▶ _Aim_:
Print each line of the data below without changing anything.

▶ _Records for the task_:

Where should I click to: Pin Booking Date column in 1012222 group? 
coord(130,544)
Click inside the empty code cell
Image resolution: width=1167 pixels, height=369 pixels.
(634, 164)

▶ _Complete answer_:
Where should I click to: Pin Booking Date column in 1012222 group? 
coord(130,544)
Click inside the empty code cell
Image resolution: width=1167 pixels, height=369 pixels.
(634, 164)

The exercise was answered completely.